Exercise instructions: All lines in the data bearing the string "pixels" should be identified and copied.

Task data:
****************

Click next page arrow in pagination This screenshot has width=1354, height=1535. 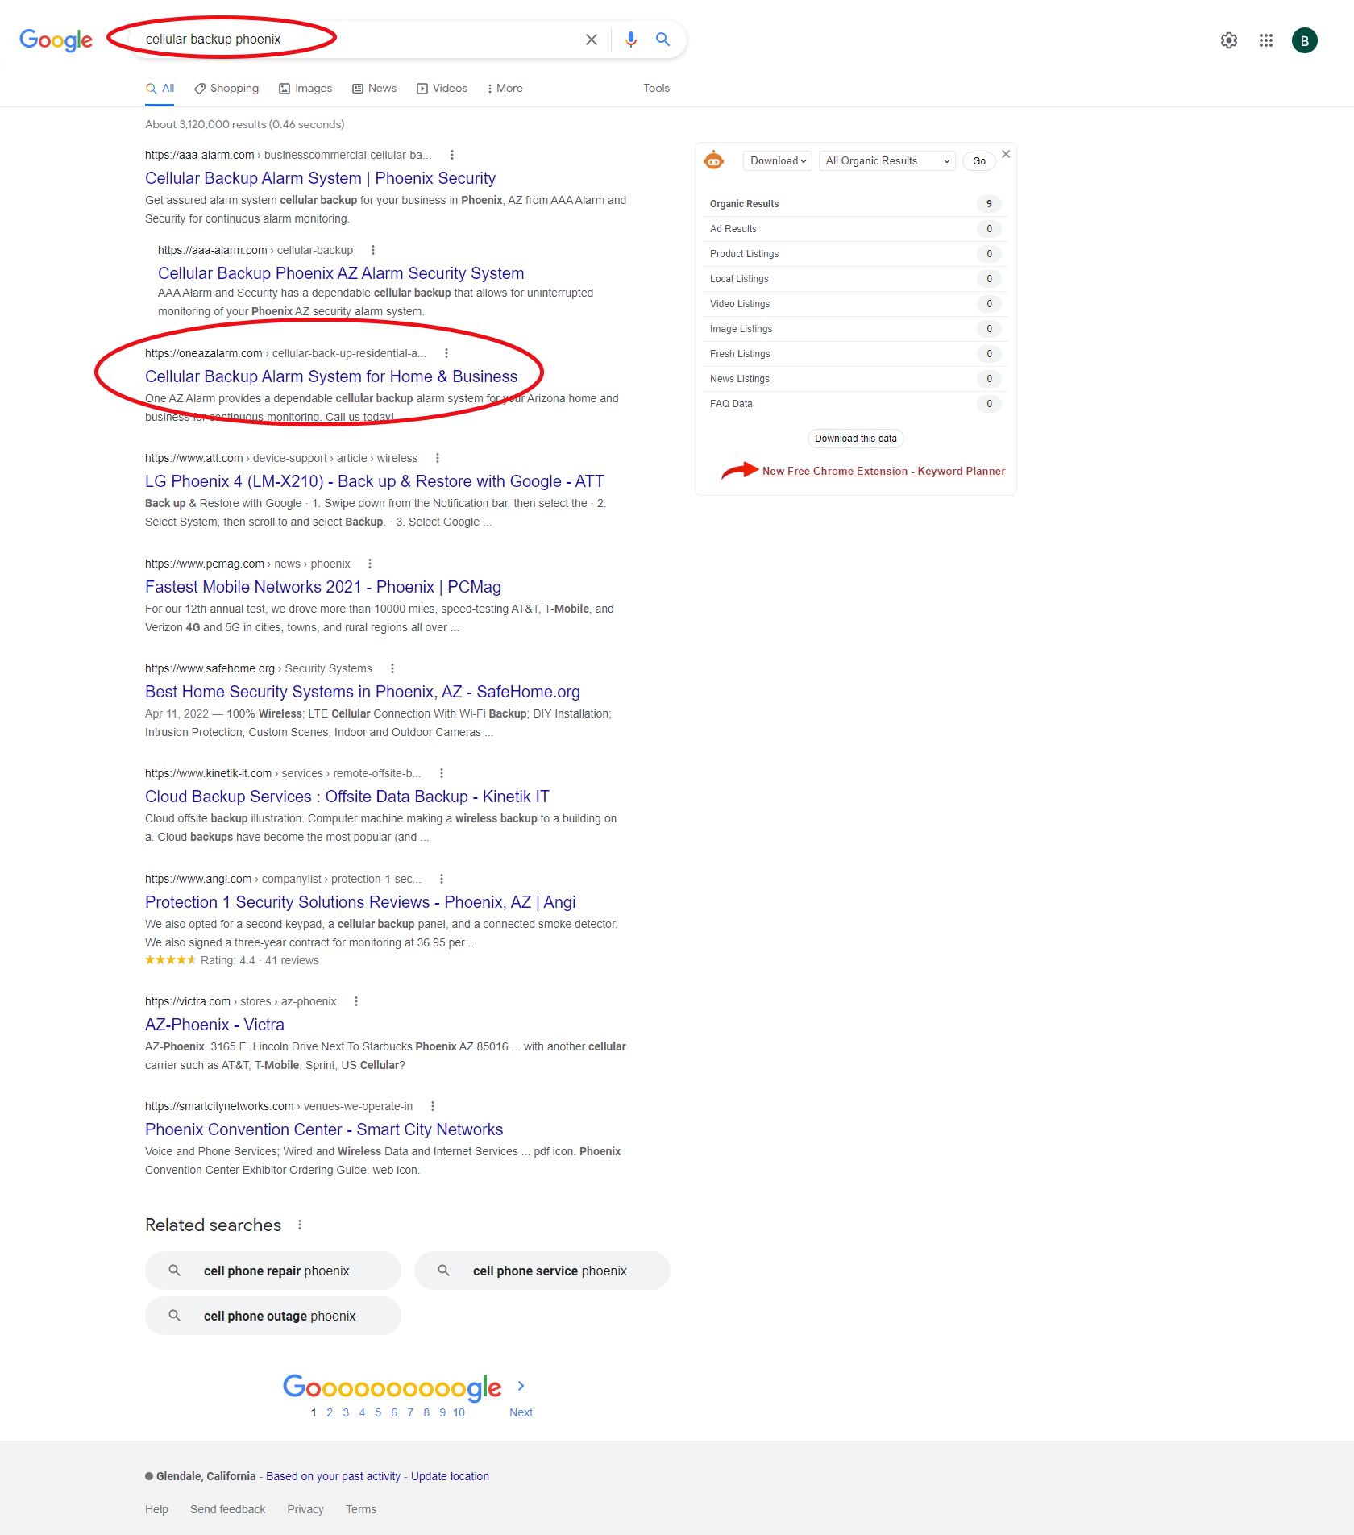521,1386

****************

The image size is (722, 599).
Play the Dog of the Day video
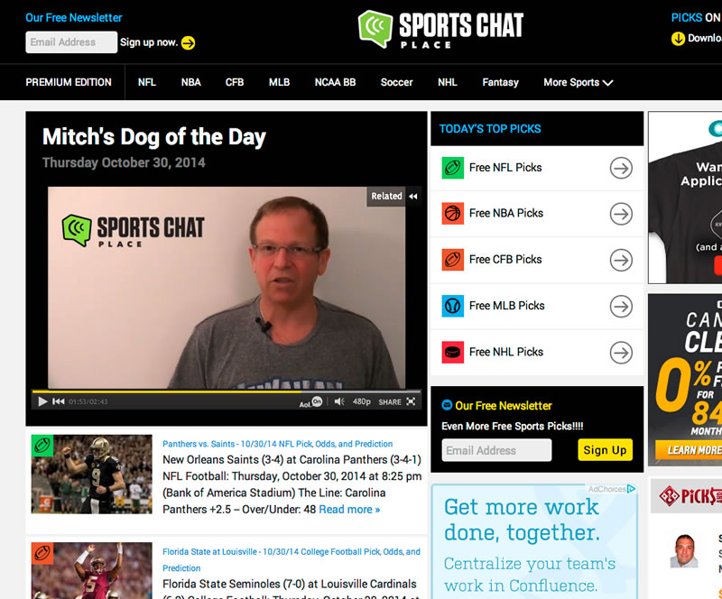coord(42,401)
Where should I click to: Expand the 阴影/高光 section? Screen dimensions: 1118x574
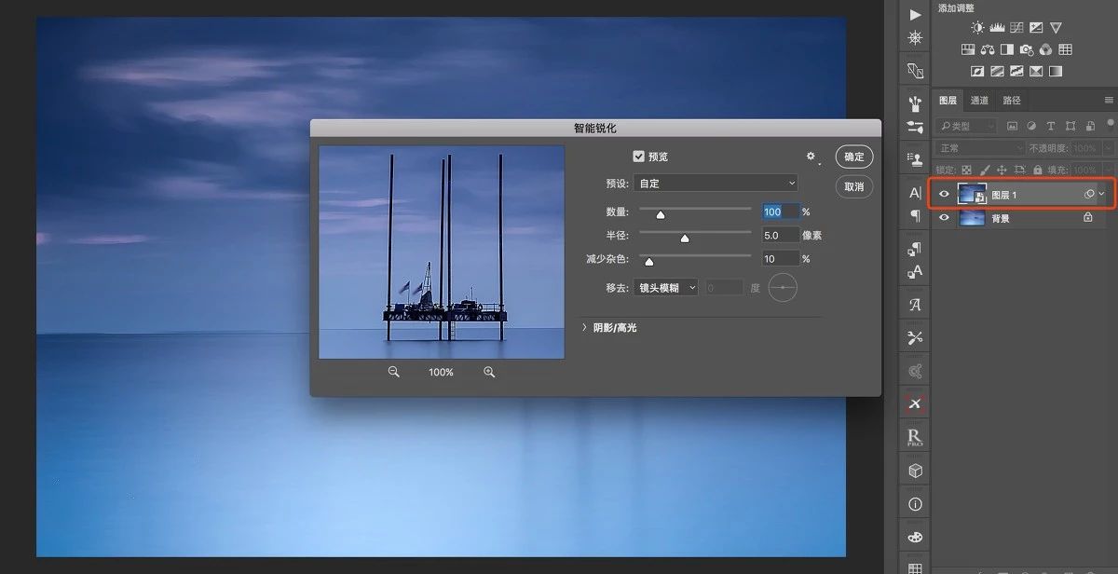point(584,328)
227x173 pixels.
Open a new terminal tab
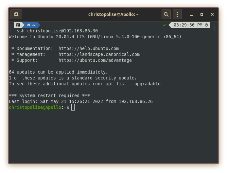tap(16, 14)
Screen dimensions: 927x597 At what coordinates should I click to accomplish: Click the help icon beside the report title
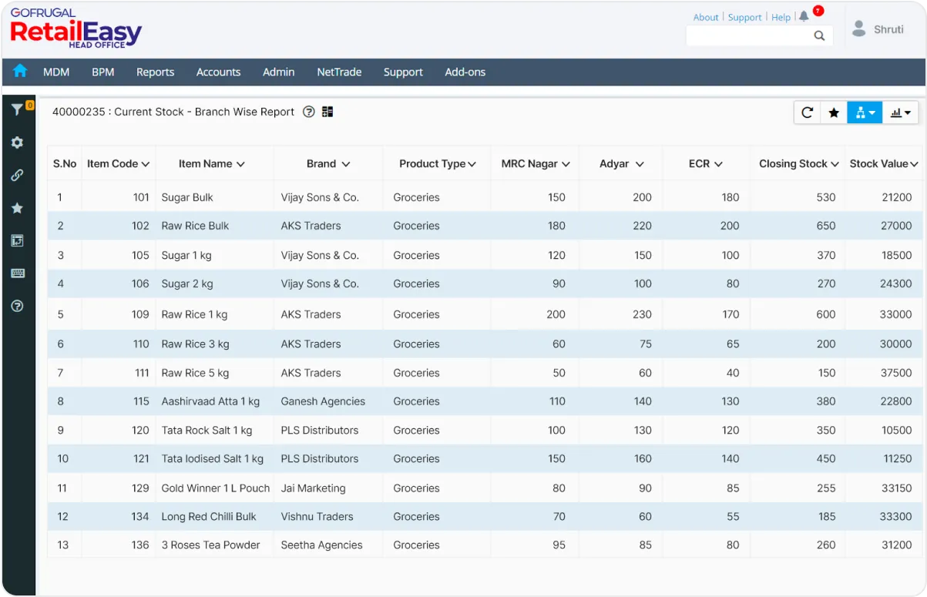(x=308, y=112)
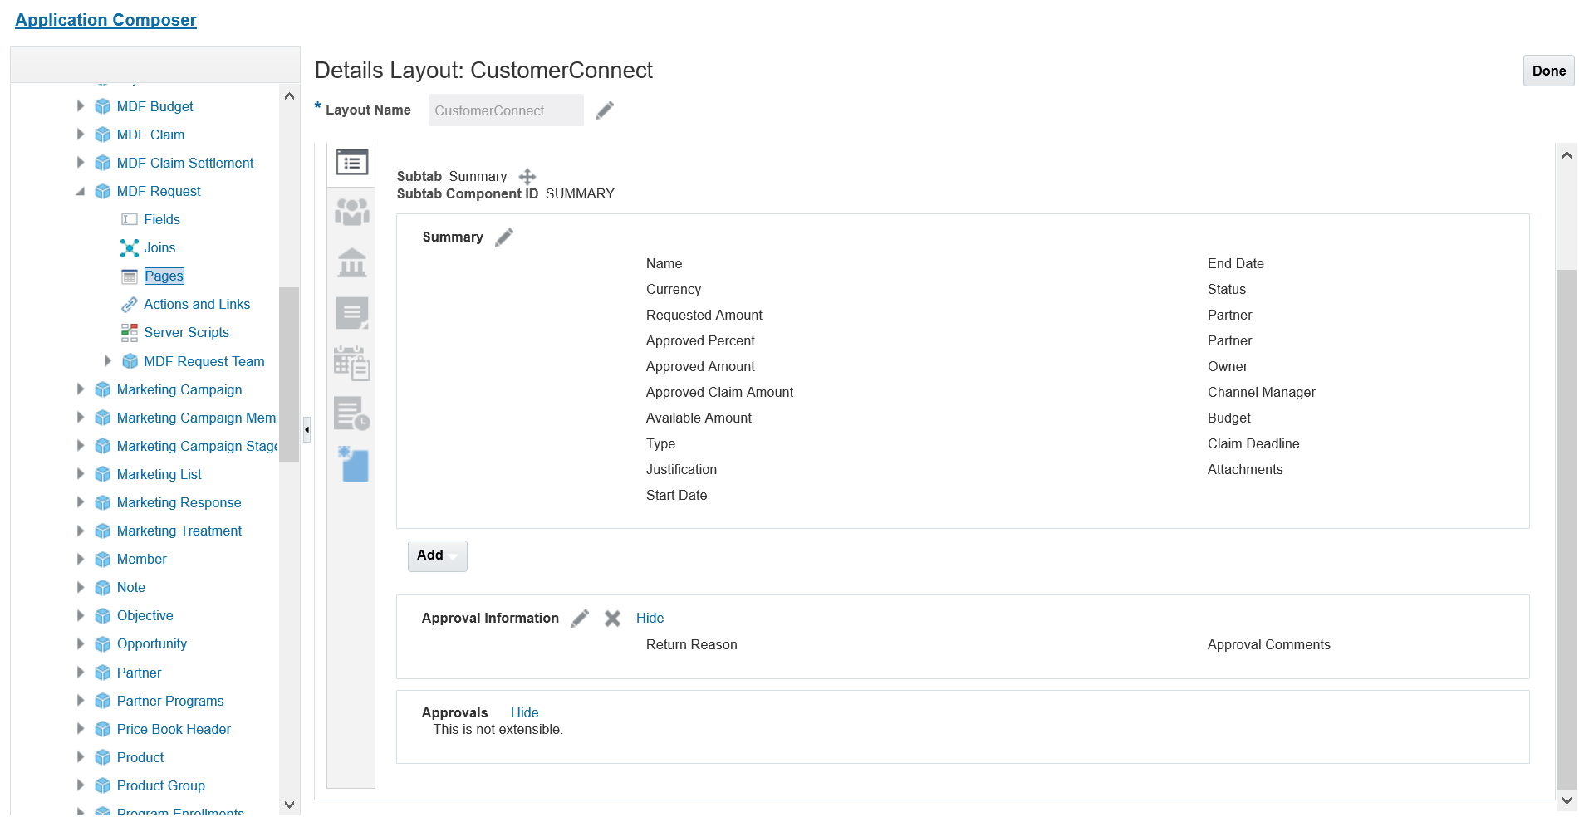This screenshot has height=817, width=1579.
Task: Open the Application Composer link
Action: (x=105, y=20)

****************

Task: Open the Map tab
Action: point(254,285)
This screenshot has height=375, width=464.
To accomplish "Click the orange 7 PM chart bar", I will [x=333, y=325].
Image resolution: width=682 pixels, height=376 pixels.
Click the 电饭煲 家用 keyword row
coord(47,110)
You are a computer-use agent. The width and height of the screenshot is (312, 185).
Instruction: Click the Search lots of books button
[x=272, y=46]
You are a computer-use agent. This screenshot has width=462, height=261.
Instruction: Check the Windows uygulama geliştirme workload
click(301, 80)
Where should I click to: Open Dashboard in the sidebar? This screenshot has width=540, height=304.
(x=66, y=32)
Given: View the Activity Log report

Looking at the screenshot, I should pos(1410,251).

****************

Exercise answer:
227x173 pixels.
Image resolution: width=682 pixels, height=376 pixels.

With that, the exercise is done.